Under the hood, the gas-engined Avalon still relies on a 3.5-liter V6. Toyota claims that the V6 will be more powerful and more fuel efficient thanks to direct injection and variable valve timing, but does not quote any specific figures. The Avalon also gets an upgraded eight-speed transmission, which replaces the old six-speed unit. The Avalon Hybrid uses a 2.5-liter Dynamic Force four-cylinder combined with a Toyota Hybrid System II and a 650-volt electric motor that still sends power to a CVT transmission. We'll have to wait to drive this new Avalon, but hopefully these new drivetrains can inject some fun into the Avalon's rather boring demeanor.
An Auto Glide Control (AGC) system is new on the Avalon Hybrid. This system allows the car to use engine braking to slow the car down when the driver lifts off the accelerator without touching the brakes. Toyota has also added a Sport drive mode and Sequential Shiftmatic technology for the first time ever on the Avalon Hybrid. This lets drivers shift between six simulated gears through steering-wheel mounted paddle shifters (another first). We doubt that this will do much to turn the Avalon into an exciting driver, but it is nice to see Toyota give the Avalon some interesting features. On the inside, we didn't have too many complaints with the Avalon, but this new model is a nice improvement.
The Avalon will continue to use soft-touch materials throughout, which was one of our favorite things about the old model's interior. The materials do change slightly depending on which trim Avalon you buy. Engineered wood trim is found on the XLE, while the Limited features real wood trim. The Touring’s and XSE’s cabin use aluminum trim and a mix of perforated suede wraps on all seating in Touring and XSE trims. Softex seats within XLE also receive artistic vertical stitching. The Limited trim adds a quilt pattern, special perforation, and two-color stitches. Toyota has also made improvements to the infotainment system, which is now shown on a nine-inch touchscreen.
The infotainment system is powered by Entune 3.0, which finally comes with Apple Car Play as standard. Sadly, Android Auto is not present. This system also features availability of third-party apps such as the Connected Navigation Scout GPS Link App. The system will also have safety connected services that are powered by Wi-Fi from Verizon with up to 2GB within 6 months. Toyota has even improved how this system functions. The 9-inch screen is now capacitive, which means that it can be pinched and flicked like a smartphone. There is also a 10-inch Head-Up Display (HUD), which Toyota says is the largest in the segment.

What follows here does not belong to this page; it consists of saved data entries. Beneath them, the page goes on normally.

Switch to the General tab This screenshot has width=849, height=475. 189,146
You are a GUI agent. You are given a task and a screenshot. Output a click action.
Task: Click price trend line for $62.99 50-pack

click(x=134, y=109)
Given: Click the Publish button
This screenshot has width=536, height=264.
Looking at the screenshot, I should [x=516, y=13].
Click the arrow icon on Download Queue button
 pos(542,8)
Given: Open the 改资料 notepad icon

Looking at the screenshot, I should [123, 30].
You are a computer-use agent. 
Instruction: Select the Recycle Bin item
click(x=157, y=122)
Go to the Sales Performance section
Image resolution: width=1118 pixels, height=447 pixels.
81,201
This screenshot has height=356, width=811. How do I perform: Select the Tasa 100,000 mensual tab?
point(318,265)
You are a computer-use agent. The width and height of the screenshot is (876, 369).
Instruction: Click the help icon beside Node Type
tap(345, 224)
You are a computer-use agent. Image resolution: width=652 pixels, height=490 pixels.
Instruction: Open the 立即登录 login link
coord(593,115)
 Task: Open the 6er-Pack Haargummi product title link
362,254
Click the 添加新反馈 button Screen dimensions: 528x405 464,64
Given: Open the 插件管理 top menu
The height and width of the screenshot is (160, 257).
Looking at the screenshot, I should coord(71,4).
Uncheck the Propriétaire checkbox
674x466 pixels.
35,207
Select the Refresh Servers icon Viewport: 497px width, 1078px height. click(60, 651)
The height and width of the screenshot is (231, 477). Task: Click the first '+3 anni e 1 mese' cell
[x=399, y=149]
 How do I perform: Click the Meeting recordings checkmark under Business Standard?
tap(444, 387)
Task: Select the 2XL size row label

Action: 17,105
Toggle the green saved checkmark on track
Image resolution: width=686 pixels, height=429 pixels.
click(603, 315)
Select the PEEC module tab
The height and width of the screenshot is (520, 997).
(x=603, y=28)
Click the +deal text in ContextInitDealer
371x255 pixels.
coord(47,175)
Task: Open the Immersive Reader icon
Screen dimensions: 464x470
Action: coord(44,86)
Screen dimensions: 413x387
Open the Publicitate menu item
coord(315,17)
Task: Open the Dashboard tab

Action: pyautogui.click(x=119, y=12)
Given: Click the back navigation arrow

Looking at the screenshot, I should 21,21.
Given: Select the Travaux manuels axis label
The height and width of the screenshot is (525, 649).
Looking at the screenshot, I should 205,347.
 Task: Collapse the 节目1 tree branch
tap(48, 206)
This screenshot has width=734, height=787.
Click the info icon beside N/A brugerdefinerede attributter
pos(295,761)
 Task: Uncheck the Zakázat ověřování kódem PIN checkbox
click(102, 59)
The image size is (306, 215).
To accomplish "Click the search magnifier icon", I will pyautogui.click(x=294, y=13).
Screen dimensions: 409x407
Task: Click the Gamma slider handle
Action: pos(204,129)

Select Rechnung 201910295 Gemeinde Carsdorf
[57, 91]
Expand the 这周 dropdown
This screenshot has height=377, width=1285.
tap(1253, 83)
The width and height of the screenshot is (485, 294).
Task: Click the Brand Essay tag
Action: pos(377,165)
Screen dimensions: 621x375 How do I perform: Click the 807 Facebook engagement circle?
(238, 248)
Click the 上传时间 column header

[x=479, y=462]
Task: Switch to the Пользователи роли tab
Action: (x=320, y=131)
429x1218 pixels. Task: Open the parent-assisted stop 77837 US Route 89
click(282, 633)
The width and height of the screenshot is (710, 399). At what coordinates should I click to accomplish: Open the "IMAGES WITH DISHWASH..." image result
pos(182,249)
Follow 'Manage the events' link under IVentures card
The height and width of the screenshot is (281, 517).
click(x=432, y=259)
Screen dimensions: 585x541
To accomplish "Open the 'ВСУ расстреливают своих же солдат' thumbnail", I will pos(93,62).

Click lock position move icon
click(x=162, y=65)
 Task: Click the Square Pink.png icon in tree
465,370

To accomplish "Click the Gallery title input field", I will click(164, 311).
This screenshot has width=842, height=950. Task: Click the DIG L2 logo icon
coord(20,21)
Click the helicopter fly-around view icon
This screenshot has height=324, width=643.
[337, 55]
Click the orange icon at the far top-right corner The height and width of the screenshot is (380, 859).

A JBL performance audio system is standard on Limited and Touring grades and is available on XLE and XSE grades. Toyota has also realized that people love to bring their technology along for the ride, and have given the Avalon slide-open eBin containing a 12-volt plug and a standard wireless Qi mobile device charger. The cabin of the Avalon also features five USB ports so that the whole family can charge their devices. Pricing and availability has not been announced, but the car will be built at Toyota's US factory in Georgetown, Kentucky, so expect it to arrive in showrooms later this year.